Sure, as long as lgrowth is contained in the list of regressors, it *must* be uncorrelated with the residual from that regression.

Indeed, it's perfectly uncorrelated with _everything!_
Everything that is included in the regression, that is. If a variable were excluded, that variable at least has a chance to be correlated with the residual. (Albeit as a reflection of omitted variable bias, possibly....)

Exactly the same happens if I: (1) restrict the model to just the first two explanatory variables;
For the same reasons as put forth above: as long as lgrowth is one of the regressors, OLS will return a residual series that is by construction uncorrelated with lgrowth.

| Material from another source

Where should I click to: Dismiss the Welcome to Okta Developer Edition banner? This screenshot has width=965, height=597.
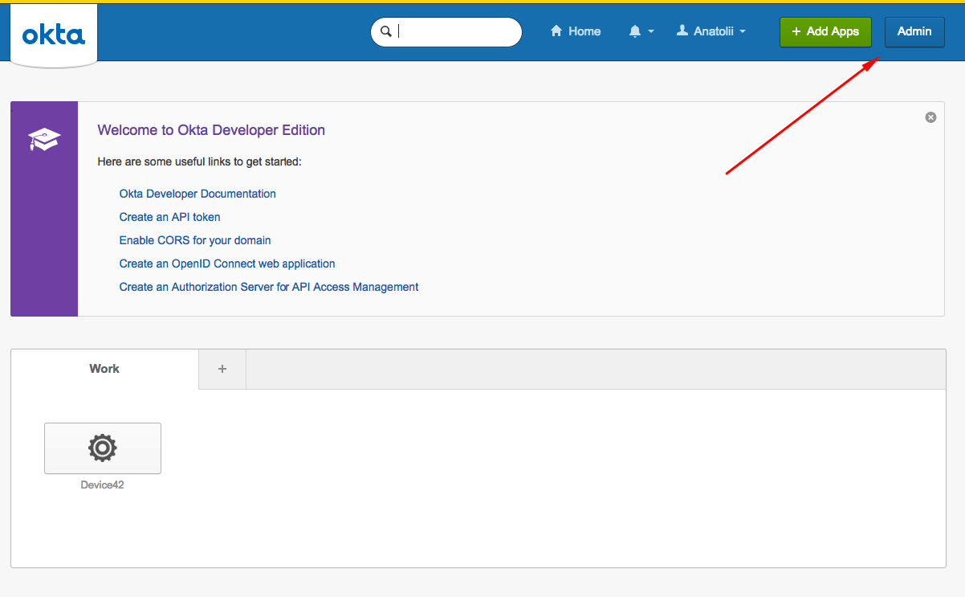[930, 117]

(2) estimate it with, say, -areg- and then -predict e, resid-,
Isn't areg just OLS with a bunch of dummy (i.e. categorical) variables? Then the same explanation as above applies.

or; (3) if I change the -predict, resid- option to, say, -rstandard- (which barely changes the values in the correlation matrix).
Sorry, couldn't find anything mentioned about -rstandard- in the on-line help. But so long as -predict- is giving you OLS residuals, then this option doesn't contradict the above explanation.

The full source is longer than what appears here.